We’re all here for particular reason on a particular path. You don’t need a curriculum to know you’re path of the math- J. Ivy, Never Let Me Down
My maternal grandfather, Alhaji S.A. Soaga, did not survive the civil war. No he wasn’t a soldier for either side and he died twenty years after the war. But the war killed him. I’ll tell you what happened
Like many young men of his days, he left his native Abeokuta shortly after WWII to the farthest part of the North he could reach. He settled down in Nguru, present day Yobe State and started a family. His assimilation into the Hausa culture was swift and thorough. Till this day I have uncles who are only Yoruba by ethnicity; they’re practically Northerners. However, as the politics of post-independence Nigeria degenerated into a bloody three year civil war, my grandfather sent his daughters- among them my own mother- back down south. He remained there with his sons. He had a bunch of Ibo tenants in his house and all of them got along. As the war raged on, it made a stop in sleepy Nguru. For days the pogrom went on as federal forces systemically found and killed ‘Biafrans’. My grandfather was said to have hidden an Ibo couple in the well, hoping that they deadly forces would pass over his house. They didn’t. The soldiers found the unlucky family and slaughtered them as they held my grandfather and made him watch. His life was never the same afterwards and he suffered decades of nightmare and post-traumatic depression till his eventual demise.
My first inclination towards the fact that Nigeria is united only in name was in 1993 after the elections were annulled. My best friend, Nnamdi and his family were moved to their hometown in Imo State till the riots were over. His dad witnessed the civil war first hand and relocated his family for their safety. This is 2014 and mutual ethnic suspicion is still rife, sadly.
In these days where other nations are setting up structures that would last the generations coming after them, we are stuck with the hydra headed monster of ethnicity, tribalism and religion. Less than five years ago, it was a common saying that ‘Nigerians love themselves too much; they’re never going to try suicide bombing’. Devastatingly, that is not so anymore.
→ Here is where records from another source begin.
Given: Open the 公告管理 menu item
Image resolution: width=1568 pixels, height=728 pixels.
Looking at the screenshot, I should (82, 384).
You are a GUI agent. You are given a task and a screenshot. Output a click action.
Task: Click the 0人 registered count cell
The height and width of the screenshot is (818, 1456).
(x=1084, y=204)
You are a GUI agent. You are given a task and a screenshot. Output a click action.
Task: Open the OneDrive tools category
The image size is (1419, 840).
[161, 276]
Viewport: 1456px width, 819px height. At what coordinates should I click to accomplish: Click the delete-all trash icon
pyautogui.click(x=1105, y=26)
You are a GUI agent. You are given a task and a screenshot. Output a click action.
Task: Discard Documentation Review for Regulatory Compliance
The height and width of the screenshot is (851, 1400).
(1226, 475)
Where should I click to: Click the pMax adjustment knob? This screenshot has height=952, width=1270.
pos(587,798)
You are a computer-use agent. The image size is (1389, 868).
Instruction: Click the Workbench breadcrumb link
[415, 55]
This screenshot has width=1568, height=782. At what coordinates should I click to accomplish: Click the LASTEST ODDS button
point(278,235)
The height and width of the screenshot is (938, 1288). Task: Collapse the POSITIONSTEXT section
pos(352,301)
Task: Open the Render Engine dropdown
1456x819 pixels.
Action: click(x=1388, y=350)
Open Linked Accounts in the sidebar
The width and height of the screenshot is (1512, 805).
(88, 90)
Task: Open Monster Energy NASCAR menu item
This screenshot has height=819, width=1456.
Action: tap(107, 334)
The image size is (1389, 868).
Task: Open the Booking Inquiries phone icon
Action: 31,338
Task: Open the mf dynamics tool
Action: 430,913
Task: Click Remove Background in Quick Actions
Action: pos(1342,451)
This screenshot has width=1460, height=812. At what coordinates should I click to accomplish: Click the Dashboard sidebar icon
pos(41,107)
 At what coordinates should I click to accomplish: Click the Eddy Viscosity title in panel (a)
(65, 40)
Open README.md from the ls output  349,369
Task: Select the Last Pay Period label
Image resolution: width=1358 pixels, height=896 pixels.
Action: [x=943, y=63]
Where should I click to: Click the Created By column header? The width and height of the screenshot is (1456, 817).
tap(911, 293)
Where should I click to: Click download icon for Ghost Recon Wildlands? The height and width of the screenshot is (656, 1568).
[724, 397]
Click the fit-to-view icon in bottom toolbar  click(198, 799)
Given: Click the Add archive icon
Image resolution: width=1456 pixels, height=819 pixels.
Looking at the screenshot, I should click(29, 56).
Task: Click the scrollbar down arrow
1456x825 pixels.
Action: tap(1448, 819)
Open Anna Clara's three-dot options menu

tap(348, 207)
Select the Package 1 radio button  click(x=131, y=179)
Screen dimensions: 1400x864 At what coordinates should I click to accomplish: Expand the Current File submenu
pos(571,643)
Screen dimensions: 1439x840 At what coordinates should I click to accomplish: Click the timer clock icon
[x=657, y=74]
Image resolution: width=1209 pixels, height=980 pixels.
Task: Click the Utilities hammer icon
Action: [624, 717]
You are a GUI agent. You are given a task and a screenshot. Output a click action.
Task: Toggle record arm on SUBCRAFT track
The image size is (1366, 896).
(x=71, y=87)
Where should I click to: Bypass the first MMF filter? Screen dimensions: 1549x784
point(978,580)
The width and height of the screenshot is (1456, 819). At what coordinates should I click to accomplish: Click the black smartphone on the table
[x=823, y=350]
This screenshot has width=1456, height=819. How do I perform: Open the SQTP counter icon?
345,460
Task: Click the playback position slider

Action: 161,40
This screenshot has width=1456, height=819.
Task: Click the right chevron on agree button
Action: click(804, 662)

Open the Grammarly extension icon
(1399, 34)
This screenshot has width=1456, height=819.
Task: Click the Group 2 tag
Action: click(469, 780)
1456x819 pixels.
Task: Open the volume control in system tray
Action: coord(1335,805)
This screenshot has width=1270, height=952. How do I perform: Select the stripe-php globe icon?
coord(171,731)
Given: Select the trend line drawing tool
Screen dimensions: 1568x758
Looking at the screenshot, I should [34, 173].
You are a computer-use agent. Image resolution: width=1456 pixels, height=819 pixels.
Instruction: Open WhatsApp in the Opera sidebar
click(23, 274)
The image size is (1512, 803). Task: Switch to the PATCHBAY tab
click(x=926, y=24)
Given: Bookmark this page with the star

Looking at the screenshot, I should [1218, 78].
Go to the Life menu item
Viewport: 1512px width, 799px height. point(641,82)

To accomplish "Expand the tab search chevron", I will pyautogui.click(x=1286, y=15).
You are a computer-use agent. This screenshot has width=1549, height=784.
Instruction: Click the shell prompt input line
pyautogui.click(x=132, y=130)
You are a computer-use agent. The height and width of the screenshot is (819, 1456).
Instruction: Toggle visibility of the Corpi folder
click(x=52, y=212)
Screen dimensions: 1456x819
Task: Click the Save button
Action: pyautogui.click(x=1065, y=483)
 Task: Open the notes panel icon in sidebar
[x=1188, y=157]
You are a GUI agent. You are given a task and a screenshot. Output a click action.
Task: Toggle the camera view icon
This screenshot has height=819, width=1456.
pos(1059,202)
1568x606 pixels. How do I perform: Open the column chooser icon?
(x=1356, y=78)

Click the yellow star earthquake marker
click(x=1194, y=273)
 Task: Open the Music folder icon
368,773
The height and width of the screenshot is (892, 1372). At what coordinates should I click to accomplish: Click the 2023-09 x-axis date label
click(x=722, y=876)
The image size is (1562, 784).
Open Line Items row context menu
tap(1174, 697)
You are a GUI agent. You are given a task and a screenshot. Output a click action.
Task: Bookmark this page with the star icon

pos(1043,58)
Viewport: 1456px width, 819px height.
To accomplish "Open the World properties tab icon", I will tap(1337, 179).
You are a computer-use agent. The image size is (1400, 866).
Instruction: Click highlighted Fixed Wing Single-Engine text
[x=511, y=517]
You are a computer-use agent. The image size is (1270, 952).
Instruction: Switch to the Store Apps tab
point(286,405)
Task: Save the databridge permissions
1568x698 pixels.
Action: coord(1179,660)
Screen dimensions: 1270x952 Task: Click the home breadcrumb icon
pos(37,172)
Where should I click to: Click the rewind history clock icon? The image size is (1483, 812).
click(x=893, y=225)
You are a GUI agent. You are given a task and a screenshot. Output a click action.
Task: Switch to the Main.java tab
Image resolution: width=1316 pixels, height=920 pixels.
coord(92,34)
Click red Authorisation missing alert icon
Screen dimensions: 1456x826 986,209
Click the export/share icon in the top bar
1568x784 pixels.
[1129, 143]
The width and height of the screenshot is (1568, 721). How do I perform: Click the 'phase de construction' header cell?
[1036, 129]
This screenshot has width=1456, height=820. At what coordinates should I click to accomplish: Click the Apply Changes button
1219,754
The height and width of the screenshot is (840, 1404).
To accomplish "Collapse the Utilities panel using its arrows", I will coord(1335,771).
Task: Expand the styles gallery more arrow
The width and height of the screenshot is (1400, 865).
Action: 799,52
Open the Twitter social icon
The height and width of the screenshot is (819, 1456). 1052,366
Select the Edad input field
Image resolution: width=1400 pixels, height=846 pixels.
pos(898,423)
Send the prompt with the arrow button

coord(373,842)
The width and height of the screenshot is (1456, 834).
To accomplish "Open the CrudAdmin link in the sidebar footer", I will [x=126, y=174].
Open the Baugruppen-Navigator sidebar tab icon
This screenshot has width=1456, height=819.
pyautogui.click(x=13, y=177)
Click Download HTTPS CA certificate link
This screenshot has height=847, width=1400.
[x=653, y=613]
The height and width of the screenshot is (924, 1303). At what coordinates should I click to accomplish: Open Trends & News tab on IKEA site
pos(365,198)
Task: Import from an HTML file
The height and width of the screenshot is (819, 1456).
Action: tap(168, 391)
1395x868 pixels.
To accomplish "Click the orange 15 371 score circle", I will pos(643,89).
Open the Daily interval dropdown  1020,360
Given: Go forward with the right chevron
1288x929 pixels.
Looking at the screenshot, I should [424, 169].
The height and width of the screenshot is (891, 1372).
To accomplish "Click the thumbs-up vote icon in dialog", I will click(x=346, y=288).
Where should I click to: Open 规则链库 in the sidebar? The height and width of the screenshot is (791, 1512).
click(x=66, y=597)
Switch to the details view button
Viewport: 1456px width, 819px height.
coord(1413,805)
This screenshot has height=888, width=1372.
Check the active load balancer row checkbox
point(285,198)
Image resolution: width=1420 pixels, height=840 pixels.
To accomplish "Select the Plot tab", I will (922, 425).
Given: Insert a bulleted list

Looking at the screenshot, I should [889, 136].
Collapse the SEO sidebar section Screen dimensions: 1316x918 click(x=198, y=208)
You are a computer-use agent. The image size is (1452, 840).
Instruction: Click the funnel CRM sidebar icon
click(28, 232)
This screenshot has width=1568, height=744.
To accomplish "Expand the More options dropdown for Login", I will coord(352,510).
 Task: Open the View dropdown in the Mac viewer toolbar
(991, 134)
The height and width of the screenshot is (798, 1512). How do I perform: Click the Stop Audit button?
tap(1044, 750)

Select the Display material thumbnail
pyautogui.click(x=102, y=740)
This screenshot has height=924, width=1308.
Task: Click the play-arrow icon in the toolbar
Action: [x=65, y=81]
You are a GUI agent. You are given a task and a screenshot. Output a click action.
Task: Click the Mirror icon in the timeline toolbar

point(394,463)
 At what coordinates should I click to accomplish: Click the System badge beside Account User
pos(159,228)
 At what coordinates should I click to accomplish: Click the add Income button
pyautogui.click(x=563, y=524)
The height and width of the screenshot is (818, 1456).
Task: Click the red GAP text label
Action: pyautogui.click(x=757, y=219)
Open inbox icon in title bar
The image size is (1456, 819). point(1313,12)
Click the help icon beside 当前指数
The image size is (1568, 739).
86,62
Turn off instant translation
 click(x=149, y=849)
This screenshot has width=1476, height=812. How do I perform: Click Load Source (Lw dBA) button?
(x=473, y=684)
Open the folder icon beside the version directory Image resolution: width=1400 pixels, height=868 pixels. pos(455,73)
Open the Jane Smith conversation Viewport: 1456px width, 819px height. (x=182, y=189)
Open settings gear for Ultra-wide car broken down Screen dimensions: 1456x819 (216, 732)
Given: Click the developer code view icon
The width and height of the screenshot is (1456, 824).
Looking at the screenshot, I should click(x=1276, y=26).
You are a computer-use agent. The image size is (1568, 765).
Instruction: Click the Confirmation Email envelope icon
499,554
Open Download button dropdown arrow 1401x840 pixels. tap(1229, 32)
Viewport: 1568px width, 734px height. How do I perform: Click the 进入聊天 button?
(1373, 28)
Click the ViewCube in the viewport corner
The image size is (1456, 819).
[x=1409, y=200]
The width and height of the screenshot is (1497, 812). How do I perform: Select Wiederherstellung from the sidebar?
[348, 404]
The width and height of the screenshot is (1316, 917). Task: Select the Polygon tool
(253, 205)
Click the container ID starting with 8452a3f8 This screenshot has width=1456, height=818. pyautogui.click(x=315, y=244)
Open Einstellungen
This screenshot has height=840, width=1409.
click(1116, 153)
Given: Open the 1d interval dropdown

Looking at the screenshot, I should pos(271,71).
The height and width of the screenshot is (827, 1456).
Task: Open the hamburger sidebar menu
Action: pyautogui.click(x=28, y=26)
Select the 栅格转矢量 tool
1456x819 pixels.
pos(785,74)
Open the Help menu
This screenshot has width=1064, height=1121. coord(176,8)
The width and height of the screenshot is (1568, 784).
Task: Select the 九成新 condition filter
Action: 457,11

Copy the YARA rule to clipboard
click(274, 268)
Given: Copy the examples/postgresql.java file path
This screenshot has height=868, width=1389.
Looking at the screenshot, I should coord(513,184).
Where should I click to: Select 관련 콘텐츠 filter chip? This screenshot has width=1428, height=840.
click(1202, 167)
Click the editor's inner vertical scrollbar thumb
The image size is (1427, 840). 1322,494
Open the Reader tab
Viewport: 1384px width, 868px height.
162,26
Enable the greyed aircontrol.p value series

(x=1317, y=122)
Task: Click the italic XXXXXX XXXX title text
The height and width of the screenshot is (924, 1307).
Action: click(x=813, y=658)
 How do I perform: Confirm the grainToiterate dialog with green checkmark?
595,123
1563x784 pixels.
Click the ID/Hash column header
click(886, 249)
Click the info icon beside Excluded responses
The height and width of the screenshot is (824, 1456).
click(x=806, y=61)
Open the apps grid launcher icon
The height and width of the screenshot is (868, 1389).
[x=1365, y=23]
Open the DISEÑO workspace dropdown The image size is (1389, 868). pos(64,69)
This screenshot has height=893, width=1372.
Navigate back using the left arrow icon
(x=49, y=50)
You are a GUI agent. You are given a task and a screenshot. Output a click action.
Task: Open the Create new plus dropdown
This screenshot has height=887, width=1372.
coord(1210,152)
Folks who have once lived together in relative peace and harmony now turn on one another to kill, maim and destroy.
We have waited by idly and seen our legacy as a one united, indivisible entity become a sad relic of the past. We have sat on our hands and watched the country go up in flames. Every other day brings with it valid fears of another bomb going off or a town being attacked by ‘unknown gun men’.
As the nation tethers dangerously on the brink of extinction, we have the important duty of rising above the fray without castigating fellow victims. Either we agree or not, we all are united by these horrors. We all must make concerted efforts to stop the destruction. And it starts with us all standing up for that which is right and just.